Y aquí estoy otra vez, en agosto, como siempre. Mis pasos resuenan en el silencio al acercarme a la casa. La llave tiembla en mi mano, la cerradura hace clic, la puerta cruje al abrirse a la nada. No hay pasos en el pasillo, ni aroma de calabacines fritos o mermelada de grosella que solía flotar en el aire. El silencio aplasta mis oídos, y parece que el techo va a desplomarse sobre mí, enterrando todos los recuerdos.

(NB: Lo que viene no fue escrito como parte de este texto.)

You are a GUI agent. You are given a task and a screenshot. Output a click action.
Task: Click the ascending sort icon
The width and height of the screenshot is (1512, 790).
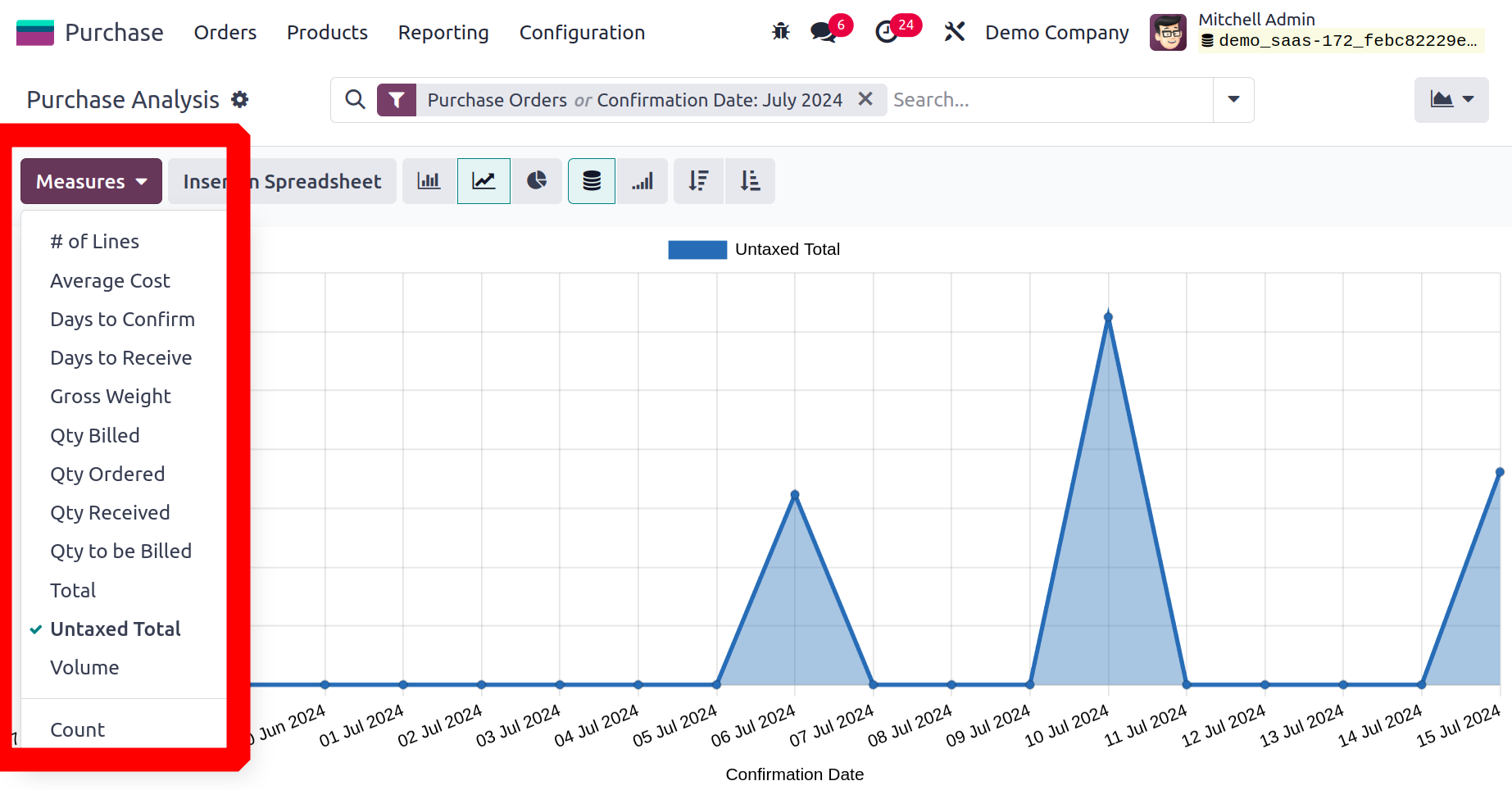[x=750, y=181]
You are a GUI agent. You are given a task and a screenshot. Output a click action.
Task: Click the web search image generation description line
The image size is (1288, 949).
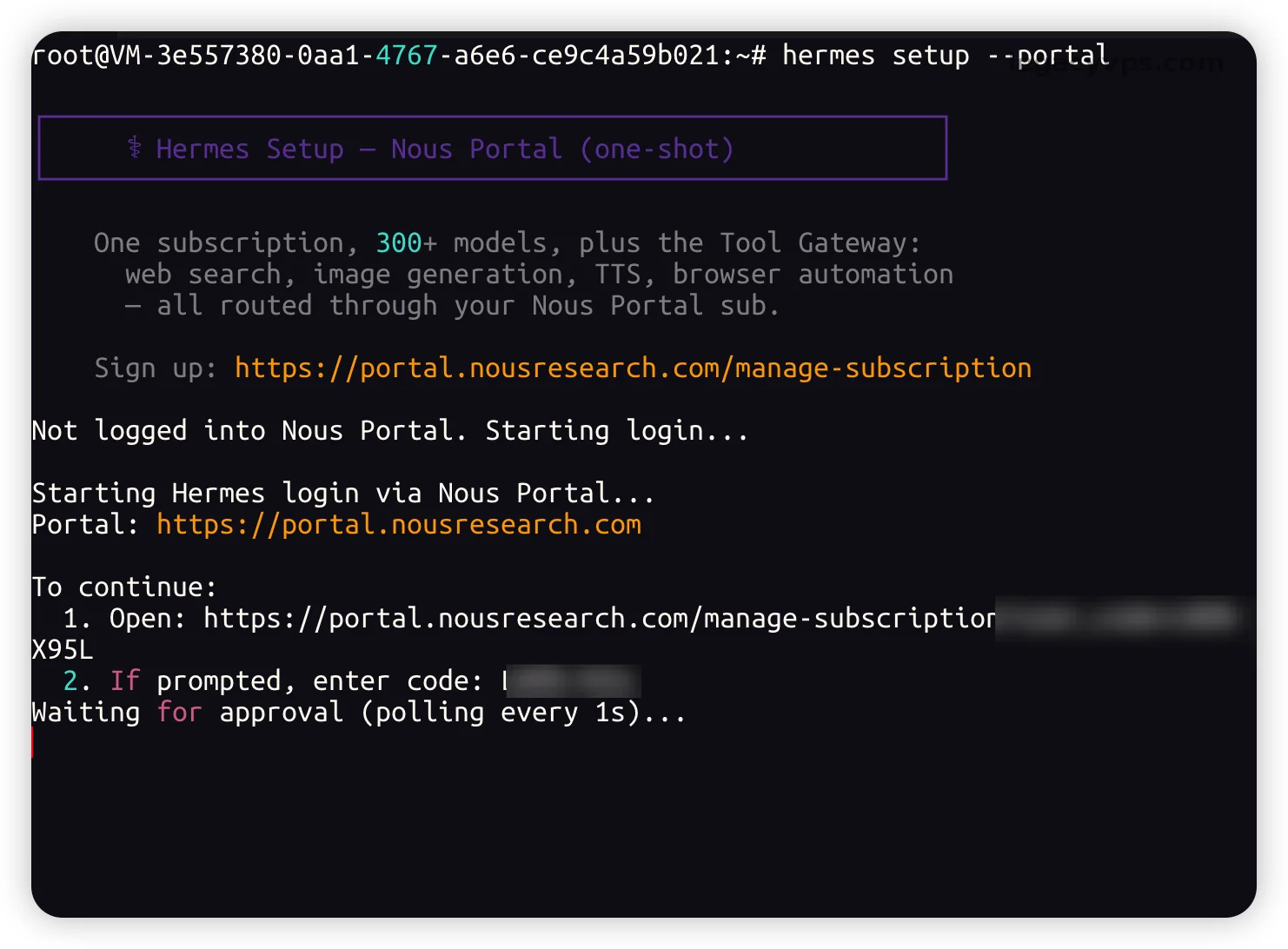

Pasaron días antes de atreverme a tocar sus cosas. Pero no pude —ni la pila de periódicos ordenados, ni su chal de lana en el sillón, ni la vieja foto en el tocador. Todo sigue en su sitio, como si ella volviese en cualquier momento a preguntar por qué me demoro.

Quiero gritarles a los hijos que viven lejos de sus padres: ¡volved a ellos, por difícil que sea! Cumplid vuestra palabra, aunque la vida os arrastre en su torbellino de obligaciones. Porque llegará el día en que tengáis tiempo, dinero y fuerzas, pero aquel por quien lo guardabais ya no estará. Y no hay nada más terrible que pararse ante la puerta cerrada de la casa paterna, sabiendo que detrás solo hay frío y vacío.

Creedme, no es solo dolor. Es un golpe del que no te recuperas. Es el eco de pasos en un pasillo vacío, el olor a hogar que se apaga, la certeza de que llegaste tarde para siempre.